In August 1998, KTXX-FM Inc. president Kahn Hamon sold the station to San Antonio-based Clear Channel Communications for $1.5 million; at the time of the sale, it aired a country music format. A month later, the station changed its call letters to KSJL-FM and flipped to urban adult contemporary as a simulcast of KCHG (810 AM) which both KTXX-FM and KCHG-AM call letters would change to KSJL-FM 92.5 and KSJL-AM 810. On February 20, 2004, KSJL-FM changed its format to rhythmic contemporary with the branding "Hot 92.5"; new call letters KHTY followed on June 9, 2004.

On March 17, 2005, the station adopted the call sign KRPT to match its new progressive talk format. The lineup featured a program hosted by television talk show personality Jerry Springer in mornings.
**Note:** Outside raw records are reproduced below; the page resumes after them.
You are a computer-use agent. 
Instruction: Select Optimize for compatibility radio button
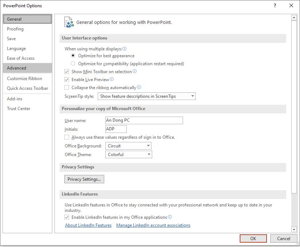coord(73,64)
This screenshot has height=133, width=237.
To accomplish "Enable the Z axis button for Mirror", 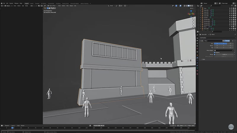I will click(x=230, y=43).
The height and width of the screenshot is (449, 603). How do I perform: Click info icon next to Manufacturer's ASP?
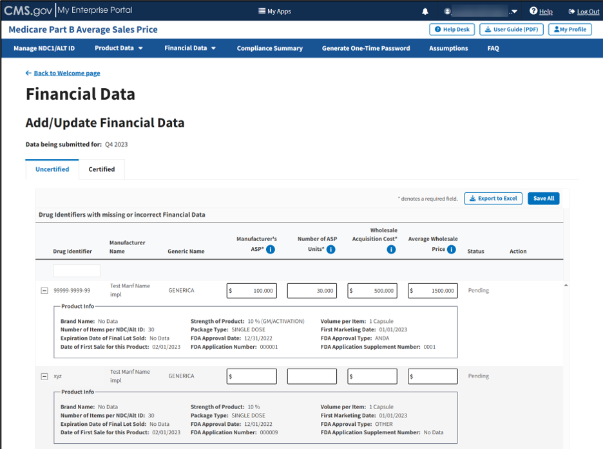click(271, 250)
This format lasted only until Thanksgiving weekend, when KRPT launched an all-Texas country music format known as "92.5 The Outlaw". On April 15, 2010, KRPT switched to a conservative talk radio format, branded as "92.5 The Patriot". KRPT restored most of KPWT's lineup which was dropped when that station flipped to classic rock on April 1.

On September 19, 2012, KRPT added an FM translator station, K289BN (105.7 MHz), and changed formats to rhythmic contemporary as "Wild 92.5/105.7". K289BN previously carried the programming of WOAI.

On February 22, 2013, KRPT changed their format to classic country, branded as "92.5 "K-BUC". The "WiLD" format continued on 105.7 and 101.9-HD3 until being replaced by a regional Mexican format as "La Preciosa" on January 20, 2014.

On June 24, 2015, KRPT began simulcasting on sister station KZEP-FM's HD3 subchannel and translator K227BH (93.3 FM) in San Antonio.

On October 29, 2015, KRPT and K227BH/KZEP-FM-HD3 rebranded as "92.5 and 93.3 The Bull", making no changes to music or disc jockeys. This was a preemptive action by iHeartMedia following a report that rival company Alpha Media had a website, nearly completed, indicating that a flip of KHHL to country as "103.1 The Bull" was imminent.